Glass Cutter – George Stiverson
George began his second career as a glass cutter by completing a three year apprenticeship program at the Silver Dollar City Hillside Glass shop. That was over 25 years ago. Over the years he refined his skills and progressed to Senior Craftsmen, and later gained the distinction of Master Craftsmen. George enjoys creating custom glass designs for the guests of SDC as much as the day he started. His creations are considered large scale heirloom designs, but I can attest that they require quite intricate cutting. He says that he “enjoys meeting so many people from all over the world, and every day is unique.”
Furniture Maker – Warren Cook
Handcrafting heirloom quality wood furnishings takes a hand for precision and an eye for detail. Warren Cook has both. He has been crafting fine wood furniture for over 20 years. Working in Silver Dollar City’s traditional 1880’s workshop, Warren uses turn of the century tools including a Baxter & Whitney back knife lathe and a vintage dovetail machine to create impressive home furnishings. His work speaks for itself. His beautiful bookcases, entertainment centers, bedroom sets, dining tables, and other home furnishings can be viewed or purchased in the SDC furniture showroom
Potter – Jeff Walker
Jeff Walker is one of the newest master craftsmen at Silver Dollar City. He came to SDC in 2010 from Kansas City, where he owned his own pottery studio. Jeff had shown his pottery at the annual National Harvest Festival for many years prior to joining SDC full time. His artistic influence on the Hillcreek Pottery shop became immediately evident with his unique shapes and uses of glazes. There are many elements necessary to convert the 30 tons of clay that Hillcreek Pottery uses annually into works of art. It takes 3 or more weeks to complete many pieces. The pieces that Jeff creates must be fired in ovens at 2,400 degrees to fuse the clay, the glass, and the glaze. Jeff enjoys making pottery that people can use every day. He said, “Art is something that should enrich our daily lives,” and his art will definitely accomplish his mission.
Candle maker – Gene Evans
The long time master candle maker Joyce “Cricket” Huth has retired and passed the torch, or wick may be more appropriate, to Gene Evans. Gene has been visiting SDC since it opened 50 years ago, and began his employment with SDC 11 years ago as a leather maker. When the opportunity arose to learn the candle making trade from “Cricket”, Gene jumped on it. He has loved every minute of his work at SDC. He especially likes working with his store manager, Carrie Payne, though he said that “she can be a true pain at times” (with a big laugh). Carrie has worked at SDC since she was 13 years old and said that SDC is the best place to work imaginable. Together, Gene and Carrie make Carries Candles a shop that you will not want to miss.

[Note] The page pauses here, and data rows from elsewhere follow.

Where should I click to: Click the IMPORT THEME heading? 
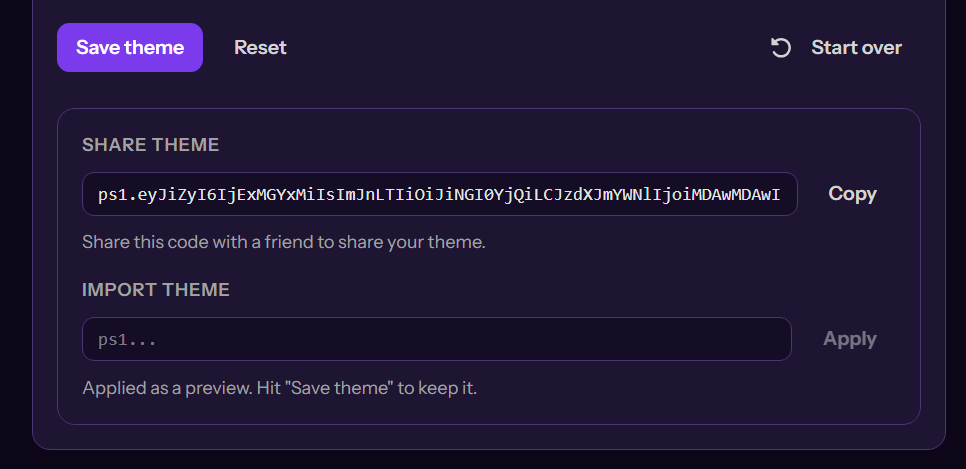(x=156, y=290)
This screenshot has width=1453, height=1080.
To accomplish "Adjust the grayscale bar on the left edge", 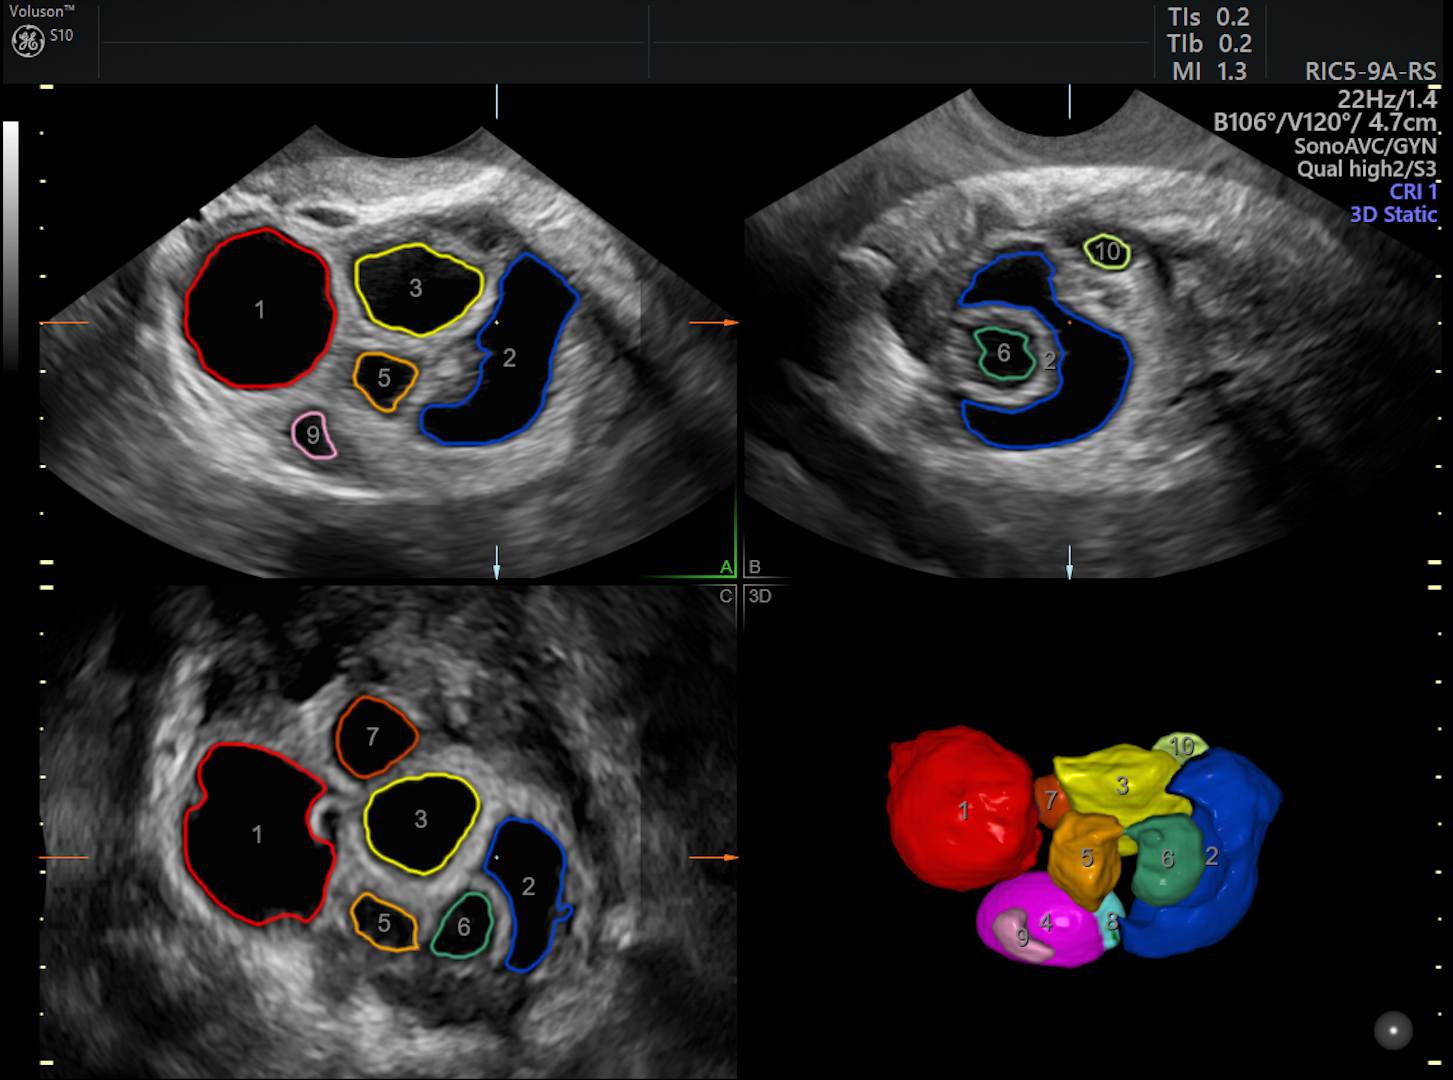I will 12,240.
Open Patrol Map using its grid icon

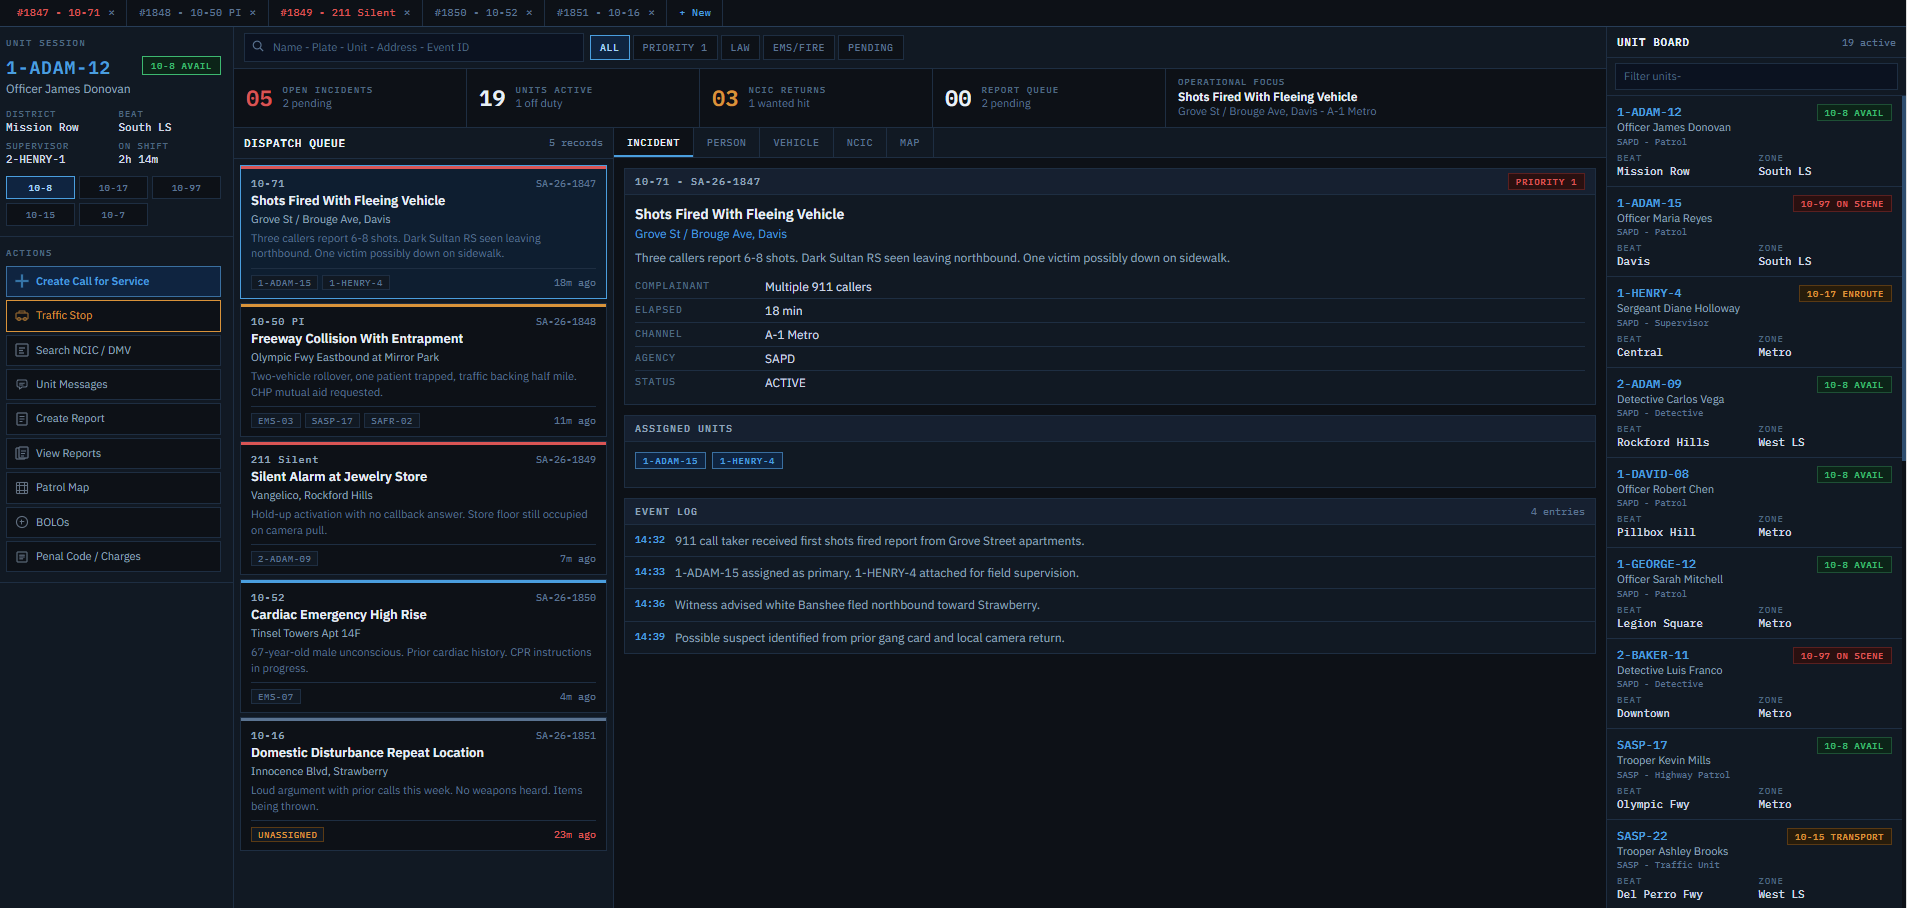point(22,488)
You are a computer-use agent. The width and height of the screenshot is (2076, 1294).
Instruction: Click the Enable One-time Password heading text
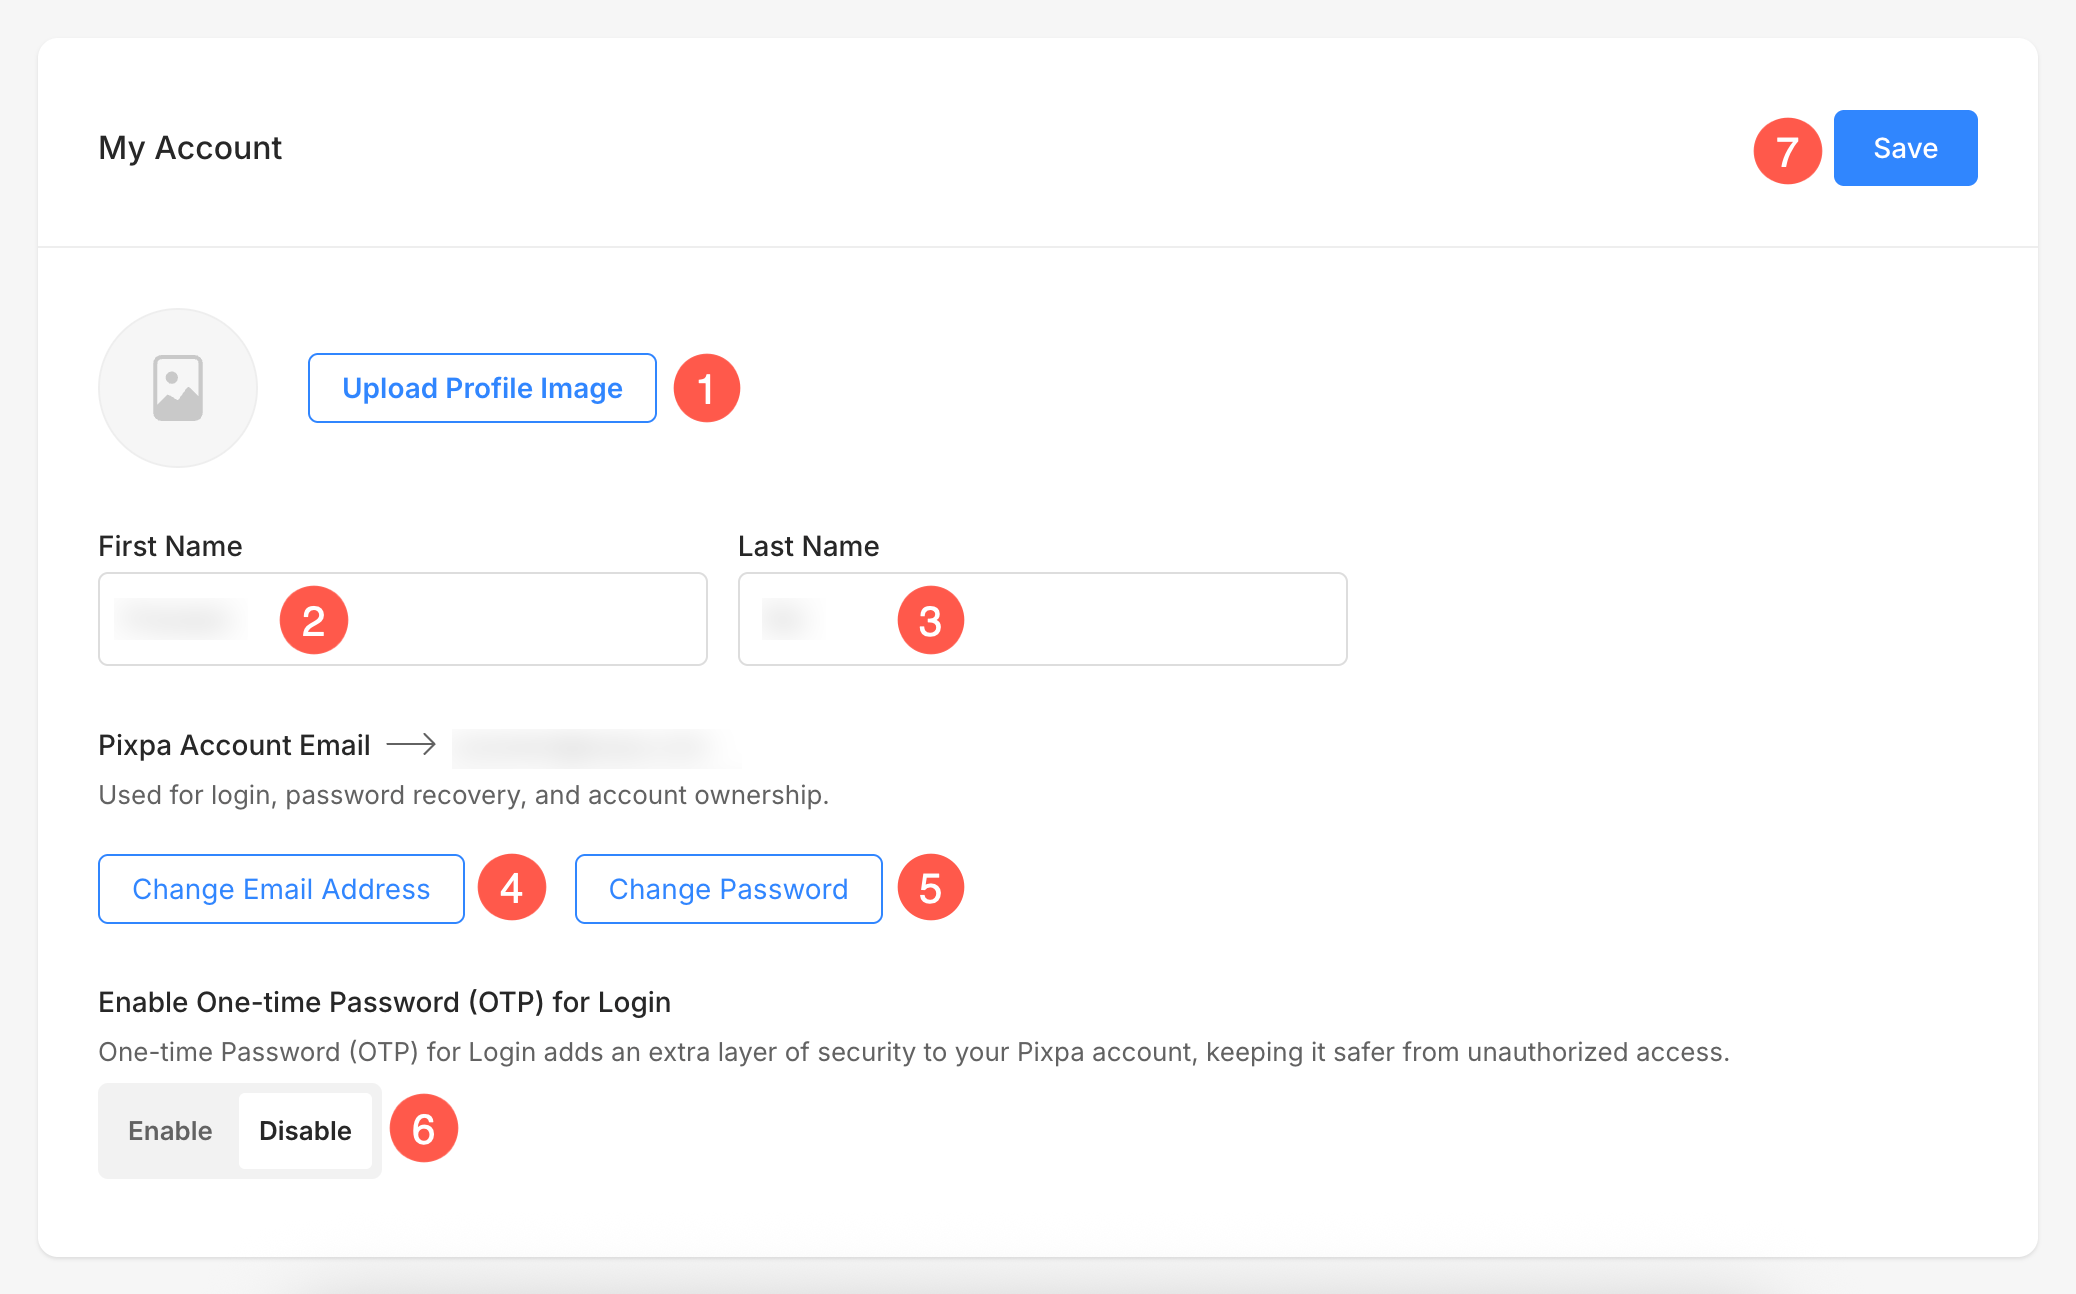pos(384,1002)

Culinary Arts- Debbie Dance Uhrig
Debbie is Silver Dollar City’s Master Craftsmen of the Culinary Arts. She regularly conducts cooking classes at the Culinary & Craft School. Her engaging personality and cheerful smile makes her a perfect choice for the role. She has a Masters Degree in Education and is a renowned culinary writer. She authored the cookbook, “Simply Yours”, and has contributed articles to many newspapers as well. She has a love of food and especially appreciates great down-home style comfort foods.